Extrait:
- - - - - - -

Une répartition plus fine des dégrèvements en fonction des objectifs de politique publique poursuivis nécessiterait une évolution des systèmes informatiques et pourrait se faire de manière satisfaisante sans modification de l’article 10 de la loi organique.

a) À court terme, une intégration dans la mission Relations avec les collectivités territoriales

Comme indiqué plus haut, si certains dégrèvements législatifs peuvent poursuivre des objectifs qui leur sont propres, la caractéristique de l’ensemble des dégrèvements d’impôts locaux – législatifs mais également rectifications, remises et admissions en non valeur – est qu’ils contribuent à solvabiliser le contribuable local et à protéger les ressources des collectivités territoriales.

Sur la base d’un tel constat, le transfert du programme 200 vers la mission Relations avec les collectivités territoriales, qui porte sur l’effort financier de l’État en faveur des collectivités territoriales, ferait sens.

En maintenant l’ensemble des crédits évaluatifs de remboursements et dégrèvements d’impôts locaux sur un même programme, une telle solution ne poserait pas de problème de conformité à l’article 10 de la LOLF.

Le transfert du programme 201 vers la mission Relations avec les collectivités territoriales impliquerait une évolution du programme 200 Remboursements et dégrèvements d’impôts d’État et de la mission Remboursements et dégrèvements. Dans le but de garantir le droit des parlementaires à modifier les crédits, le Conseil constitutionnel censure la création de missions composées d’un seul programme (2). En conséquence, on pourrait imaginer que les trois actions composant actuellement le programme 200 soient élevées au rang de programme.

Sans qu’il ne soit besoin de modifier la loi organique, la nomenclature du budget de l’État pourrait donc évoluer, à court terme, de façon à mieux respecter l’esprit de la LOLF. Le tableau ci-après récapitule les évolutions qui pourraient être engagées pour améliorer le traitement des dégrèvements d’impôts locaux.

- - - - - - -

(Données de pointage pour captures d'écran)
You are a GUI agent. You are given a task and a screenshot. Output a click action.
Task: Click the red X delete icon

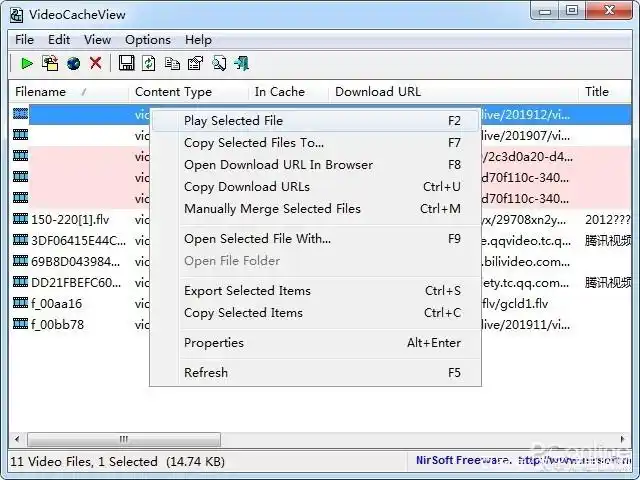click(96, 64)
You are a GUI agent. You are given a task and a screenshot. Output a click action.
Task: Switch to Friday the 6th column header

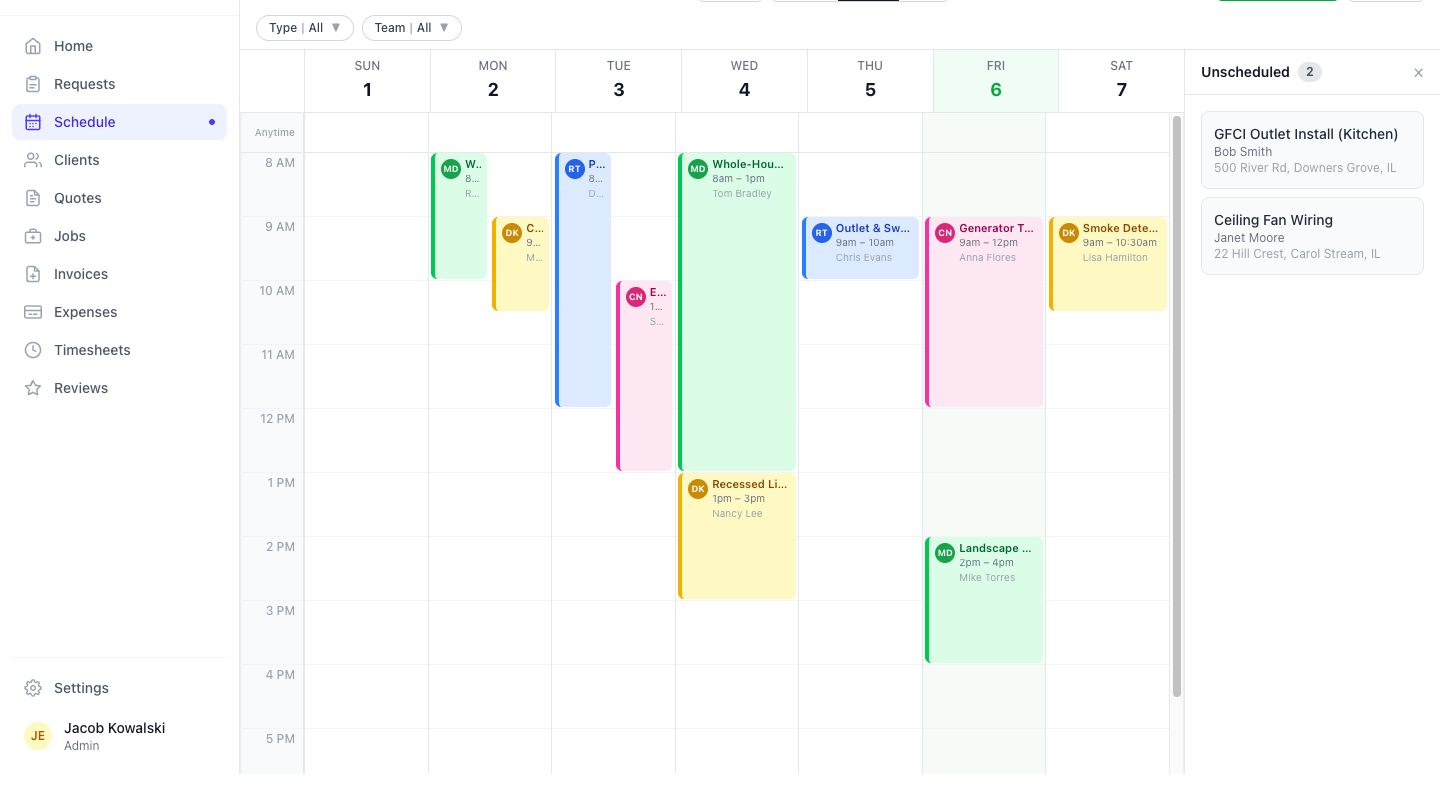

- - - - - - -

Consignes:
a. Reproduisez à l'identique le passage de l'extrait sur les dégrèvements d'impôts locaux qui commence par les mots contenant "Comme indiqué plus" et s'achève sur "l’article 10 de la LOLF.".
b. D'après l'extrait sur les dégrèvements d'impôts locaux, dans quel but le Conseil constitutionnel censure-t-il la création de missions composées d'un seul programme ?
c. Résumez l'extrait sur les dégrèvements d'impôts locaux en deux phrases.
Le matériel fourni n'est d'aucune utilité pour ce travail.

Résultats par tâche:
a.
Comme indiqué plus haut, si certains dégrèvements législatifs peuvent poursuivre des objectifs qui leur sont propres, la caractéristique de l’ensemble des dégrèvements d’impôts locaux – législatifs mais également rectifications, remises et admissions en non valeur – est qu’ils contribuent à solvabiliser le contribuable local et à protéger les ressources des collectivités territoriales.

Sur la base d’un tel constat, le transfert du programme 200 vers la mission Relations avec les collectivités territoriales, qui porte sur l’effort financier de l’État en faveur des collectivités territoriales, ferait sens.

En maintenant l’ensemble des crédits évaluatifs de remboursements et dégrèvements d’impôts locaux sur un même programme, une telle solution ne poserait pas de problème de conformité à l’article 10 de la LOLF.

b. Pour garantir le droit des parlementaires à modifier les crédits.

c. L'ensemble des dégrèvements d'impôts locaux contribue à solvabiliser le contribuable local et à protéger les ressources des collectivités territoriales, ce qui rendrait cohérente, à court terme, leur intégration dans la mission Relations avec les collectivités territoriales. Cette évolution de la nomenclature budgétaire pourrait s'accompagner de l'élévation au rang de programme des trois actions du programme 200 et ne nécessiterait pas de modifier la loi organique.